## Provided entries
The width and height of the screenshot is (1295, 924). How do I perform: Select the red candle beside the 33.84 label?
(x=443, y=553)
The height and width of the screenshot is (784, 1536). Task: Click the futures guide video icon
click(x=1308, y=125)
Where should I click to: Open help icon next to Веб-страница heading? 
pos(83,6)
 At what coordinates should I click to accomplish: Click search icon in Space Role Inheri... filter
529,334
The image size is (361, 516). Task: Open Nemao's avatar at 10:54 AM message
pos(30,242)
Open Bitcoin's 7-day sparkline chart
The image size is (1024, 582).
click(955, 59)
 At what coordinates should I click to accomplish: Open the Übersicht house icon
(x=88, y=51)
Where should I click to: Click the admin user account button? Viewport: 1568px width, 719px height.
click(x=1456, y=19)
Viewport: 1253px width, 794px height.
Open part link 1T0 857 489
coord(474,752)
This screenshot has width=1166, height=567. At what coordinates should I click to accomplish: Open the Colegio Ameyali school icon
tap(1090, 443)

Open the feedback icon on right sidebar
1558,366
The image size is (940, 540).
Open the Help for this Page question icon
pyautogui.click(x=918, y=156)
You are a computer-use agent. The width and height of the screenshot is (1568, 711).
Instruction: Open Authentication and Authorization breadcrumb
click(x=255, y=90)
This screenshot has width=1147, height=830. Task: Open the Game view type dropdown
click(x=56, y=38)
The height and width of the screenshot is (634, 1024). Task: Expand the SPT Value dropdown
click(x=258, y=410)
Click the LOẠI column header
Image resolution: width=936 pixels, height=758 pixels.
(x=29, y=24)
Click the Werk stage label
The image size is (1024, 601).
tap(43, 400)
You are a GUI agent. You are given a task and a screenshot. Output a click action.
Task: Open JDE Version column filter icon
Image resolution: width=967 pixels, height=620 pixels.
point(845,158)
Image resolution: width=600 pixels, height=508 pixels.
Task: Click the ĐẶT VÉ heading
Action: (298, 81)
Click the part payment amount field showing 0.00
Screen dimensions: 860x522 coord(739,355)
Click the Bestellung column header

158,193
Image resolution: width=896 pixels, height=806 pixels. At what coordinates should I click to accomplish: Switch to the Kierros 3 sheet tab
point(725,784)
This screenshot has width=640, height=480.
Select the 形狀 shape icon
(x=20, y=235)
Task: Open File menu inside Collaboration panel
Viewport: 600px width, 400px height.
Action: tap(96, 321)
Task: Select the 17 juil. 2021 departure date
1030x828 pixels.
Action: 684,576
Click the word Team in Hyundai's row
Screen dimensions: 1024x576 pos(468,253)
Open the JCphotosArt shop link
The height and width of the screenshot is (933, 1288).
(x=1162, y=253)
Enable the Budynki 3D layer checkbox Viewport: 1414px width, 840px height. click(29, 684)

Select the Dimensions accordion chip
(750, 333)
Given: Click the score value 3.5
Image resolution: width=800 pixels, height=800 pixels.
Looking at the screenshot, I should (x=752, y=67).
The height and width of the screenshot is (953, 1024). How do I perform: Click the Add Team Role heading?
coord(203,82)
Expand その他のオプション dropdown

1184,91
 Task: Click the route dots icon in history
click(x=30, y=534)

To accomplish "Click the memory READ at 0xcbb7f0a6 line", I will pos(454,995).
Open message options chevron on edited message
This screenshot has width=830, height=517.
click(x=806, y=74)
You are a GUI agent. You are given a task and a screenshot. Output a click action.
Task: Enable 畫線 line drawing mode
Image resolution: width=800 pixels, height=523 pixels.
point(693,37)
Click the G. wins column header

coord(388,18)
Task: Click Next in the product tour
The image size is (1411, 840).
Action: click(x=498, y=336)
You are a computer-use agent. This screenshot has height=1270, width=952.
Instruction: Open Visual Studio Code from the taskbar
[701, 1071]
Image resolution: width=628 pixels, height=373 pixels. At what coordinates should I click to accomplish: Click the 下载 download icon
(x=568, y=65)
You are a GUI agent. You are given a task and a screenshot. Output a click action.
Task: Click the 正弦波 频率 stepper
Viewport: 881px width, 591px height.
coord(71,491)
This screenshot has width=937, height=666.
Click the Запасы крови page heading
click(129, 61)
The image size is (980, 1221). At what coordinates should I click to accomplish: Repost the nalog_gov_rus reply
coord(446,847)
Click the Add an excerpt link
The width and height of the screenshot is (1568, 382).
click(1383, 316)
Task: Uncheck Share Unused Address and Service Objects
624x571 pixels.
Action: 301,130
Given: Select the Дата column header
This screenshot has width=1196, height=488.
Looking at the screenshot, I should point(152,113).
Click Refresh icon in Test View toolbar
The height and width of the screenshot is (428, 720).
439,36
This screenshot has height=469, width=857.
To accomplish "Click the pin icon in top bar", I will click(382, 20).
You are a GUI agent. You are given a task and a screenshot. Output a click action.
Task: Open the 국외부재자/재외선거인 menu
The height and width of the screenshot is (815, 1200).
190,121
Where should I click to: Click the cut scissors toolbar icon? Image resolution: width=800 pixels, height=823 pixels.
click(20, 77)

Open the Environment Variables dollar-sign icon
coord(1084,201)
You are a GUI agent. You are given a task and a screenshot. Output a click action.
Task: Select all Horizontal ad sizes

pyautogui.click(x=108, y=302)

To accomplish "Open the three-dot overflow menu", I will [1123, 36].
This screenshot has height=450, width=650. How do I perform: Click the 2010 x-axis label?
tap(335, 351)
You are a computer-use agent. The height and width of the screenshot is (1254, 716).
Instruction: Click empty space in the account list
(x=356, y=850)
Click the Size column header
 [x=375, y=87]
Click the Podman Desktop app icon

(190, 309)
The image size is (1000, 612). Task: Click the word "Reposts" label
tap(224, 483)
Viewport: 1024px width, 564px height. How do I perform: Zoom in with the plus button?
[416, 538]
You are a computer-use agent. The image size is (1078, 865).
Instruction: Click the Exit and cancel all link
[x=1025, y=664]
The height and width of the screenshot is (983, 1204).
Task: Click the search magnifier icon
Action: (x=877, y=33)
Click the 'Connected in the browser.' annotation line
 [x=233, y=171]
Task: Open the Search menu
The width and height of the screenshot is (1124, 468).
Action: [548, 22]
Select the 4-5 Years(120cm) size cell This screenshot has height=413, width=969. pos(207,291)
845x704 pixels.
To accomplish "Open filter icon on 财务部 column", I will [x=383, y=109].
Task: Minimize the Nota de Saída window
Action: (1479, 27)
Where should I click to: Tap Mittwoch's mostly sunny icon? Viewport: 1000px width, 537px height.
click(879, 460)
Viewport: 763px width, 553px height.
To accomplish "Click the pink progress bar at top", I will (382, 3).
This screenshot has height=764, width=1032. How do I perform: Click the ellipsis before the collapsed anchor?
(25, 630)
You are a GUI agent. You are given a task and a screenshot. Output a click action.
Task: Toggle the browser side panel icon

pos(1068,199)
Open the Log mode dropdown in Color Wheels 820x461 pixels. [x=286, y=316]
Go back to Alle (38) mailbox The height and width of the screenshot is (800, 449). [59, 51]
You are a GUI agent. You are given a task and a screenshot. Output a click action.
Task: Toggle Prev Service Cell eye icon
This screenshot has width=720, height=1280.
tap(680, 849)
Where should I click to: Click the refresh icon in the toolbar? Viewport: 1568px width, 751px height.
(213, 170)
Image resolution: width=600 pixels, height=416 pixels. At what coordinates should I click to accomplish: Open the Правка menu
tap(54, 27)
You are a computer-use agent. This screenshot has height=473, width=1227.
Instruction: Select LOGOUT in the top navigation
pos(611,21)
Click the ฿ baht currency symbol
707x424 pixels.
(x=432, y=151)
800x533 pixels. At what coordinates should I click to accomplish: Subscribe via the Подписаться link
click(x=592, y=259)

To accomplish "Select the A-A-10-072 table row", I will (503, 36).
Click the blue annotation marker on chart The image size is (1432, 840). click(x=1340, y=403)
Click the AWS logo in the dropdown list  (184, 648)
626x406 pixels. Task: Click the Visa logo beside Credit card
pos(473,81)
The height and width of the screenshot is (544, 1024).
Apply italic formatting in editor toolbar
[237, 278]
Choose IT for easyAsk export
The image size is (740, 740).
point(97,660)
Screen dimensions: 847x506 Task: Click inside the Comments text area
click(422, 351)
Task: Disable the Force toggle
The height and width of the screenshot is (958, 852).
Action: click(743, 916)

## The problem
Going through the material, count each line that carries the word "computer", and output only that count.

## Completed exercise
5